Extended Data Fig. 1
Extended Data Fig. 1. Global hypomethylation in fetal liver.
a, Average mCG level of PMDs and flanking regions (±100 kb) in liver samples from different developmental stages. b, Normalized average mCG level of PMDs and flanking regions in liver samples. The mCG level was normalized (scaled) such that the average mCG level of ±20-kb regions around each PMD is 1.0. c, The total bases that PMDs encompass in liver at different developmental stages. d, Percentage of bases in PMDs identified in each of the liver samples (E12.5 liver, E13.5 liver and so on) that are also within PMDs identified in E15.5 liver sample. e, Histone modification profiles for H3K9me3 (top), H3K27me3 (middle) and H3K27ac (bottom) within PMDs and flanking regions (±100 kb) in liver samples from different developmental stages. f, Replication timing profiling of PMDs and flanking regions (±100 kb). The values indicate the tendency to be replicated at an earlier stage in the cell cycle. g, Expression of genes that overlap PMDs and flanking regions (±100 kb) (left) compared with those with no PMD overlap (right). Two plots below show data from a validation data set, containing RNA-seq data generated using a different protocol on matched tissues. Middle line, median; box, upper and lower quartiles; whiskers, 1.5 × (Q3 − Q1) above Q3 and below Q1; points, outliers.
Extended Data Fig. 2
Extended Data Fig. 2. Categorization of CG-DMRs.
a, CG-DMR size distribution. b, Distance from CG-DMRs to the nearest TSSs. c, Genomic distribution of proximal CG-DMRs. d, Evolutionary conservation of proximal CG-DMRs that overlap with CGIs, CGI shores, CGI promoters and non-CGI promoters. PhyloP score was used to measure the degree of conservation. e, Cumulative distribution of conservation score of CG-DMRs in different categories. f, Fraction of CG-DMRs in different categories that overlap with PhastCons conserved elements (Methods). g, Conservation (PhyloP) scores of promoters and different categories of distal CG-DMRs and flanking regions (±5 kb).
Extended Data Fig. 3
Extended Data Fig. 3. Characterization of primed distal feDMRs and unxDMRs.
a, mCG level of all primed distal feDMRs in all non-liver tissues. Each row in the heatmap is one tissue sample and each column corresponds to one primed distal feDMR. Both rows and columns were clustered using hierarchical clustering. Coloured bars indicate tissue types and grey bars indicate developmental stages of samples. b, mCG (left) and histone modification (right) signatures of primed distal feDMRs (blue; n = 618,786) and feDMRs (red; n = 3,715,052). The boxplots were generated using ‘boxplot’ function in R (3.3.1) and show the median and quartiles of the values in all non-liver tissues. Middle line, median; box, upper and lower quartiles; whiskers, 1.5 × (Q3 − Q1) above Q3 and below Q1; points, outliers. c, Number of enriched TF binding motifs only in feDMRs (red), only in primed distal feDMRs (orange), both (dark red) and none (grey). Only the motifs linked to expressed TFs (TPM ≥ 10) were included. Hypergeometric test was used to estimate the significance of overlap between motifs enriched in feDMRs and ones enriched in primed distal feDMRs. d, e, Similar to a, heatmaps showing the mCG levels of unxDMRs, including transposon overlapping unxDMRs (d) and non-transposon overlapping unxDMRs (e).
Extended Data Fig. 4
Extended Data Fig. 4. CG-DMR effect size analysis.

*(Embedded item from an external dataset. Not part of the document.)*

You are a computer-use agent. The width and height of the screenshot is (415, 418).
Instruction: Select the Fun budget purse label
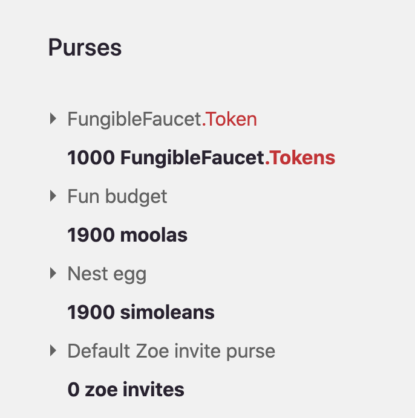click(x=117, y=196)
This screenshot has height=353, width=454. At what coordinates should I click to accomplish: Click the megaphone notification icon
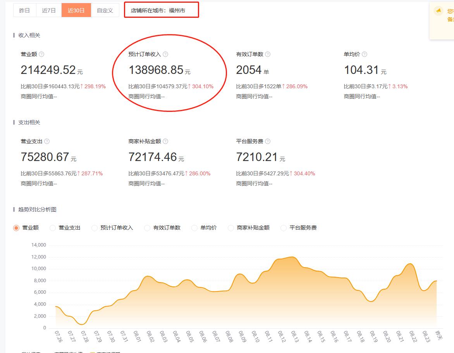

a, Distribution of CG-DMR effect sizes. b, Cumulative distribution of CG-DMR effect sizes for CG-DMRs in different categories. c, Distribution of the number of DMSs in CG-DMRs. d, Fraction of CG sites in CG-DMRs that are DMSs given different DMS effect-size cutoffs. e, Number of DMSs in CG-DMRs with different H3K4me1 enrichment, H3K27ac enrichment, enhancer score (from REPTILE), and RNA abundance (log10(TPM + 1)) of the nearest genes with TSSs that are within 5 kb of CG-DMRs. The value was calculated in the most hypomethylated sample of each CG-DMR. The sample size for each violin or box from left to right is 732,389, 626,599, 254,925, 108,012 and 74,277 for H3K4me1, 935,017, 560,213, 136,778, 58,396 and 105,798 for H3K27ac, 1,593,822, 89,797, 70,254, 36,776 and 5,553 for enhancer score, and 1,045,863, 645,080, 98,020, 7,052 and 187 for gene expression. f, Distribution of Pearson correlation coefficient between mCG level and various metrics for CG-DMRs with different effect sizes. The metrics include H3K4me1 enrichment, H3K27ac enrichment, enhancer score (from REPTILE), and transcription (TPM) of nearest genes whose TSSs are within 5 kb of CG-DMRs. The number of CG-DMRs with effect size <0.2, 0.2–0.3, 0.3–0.4, 0.4–0.5 and 0.5–1 are 523,106, 615,414, 347,019, 184,116 and 138,512, respectively. Boxplots and violin plots were generated using ggplot2 (2.2.1) R (3.3.1) package. In the violin plot, width represents the density of different data values. In the boxplots, middle line, median; box, upper and lower quartiles; whiskers, 1.5 × (Q3 − Q1) above Q3 and below Q1; points, outliers.
Extended Data Fig. 5
Extended Data Fig. 5. Link between methylation dynamics and histone modifications at tissue-specific CG-DMRs.
a, Composition of tissue-specific CG-DMRs. b, c, Percentage of loss-of-mCG (b) and gain-of-mCG (c) events for different fetal stage intervals. d, Fraction of tissue-specific CG-DMRs that are heavily CG methylated (mCG level >0.6). e, Number and fraction of tissue-specific CG-DMRs that only gained mCG (mCG level increases by at least 0.1; red) after P0, only lost mCG (mCG level decreases by at least 0.1; blue), and both (purple) in six tissues for which adult methylome data are available. f, RNA abundance of genes involved in DNA methylation pathways, measured in TPM. g, Normalized H3K27ac signals in different clusters. h, Dynamic mCG level of forebrain-specific CG-DMRs. Grey lines, mean methylation levels of CG-DMRs in different clusters; blue line, mean of the mean of each cluster.
Extended Data Fig. 6
Extended Data Fig. 6. Large-scale CG hypomethylation overlaps strongly with super-enhancers.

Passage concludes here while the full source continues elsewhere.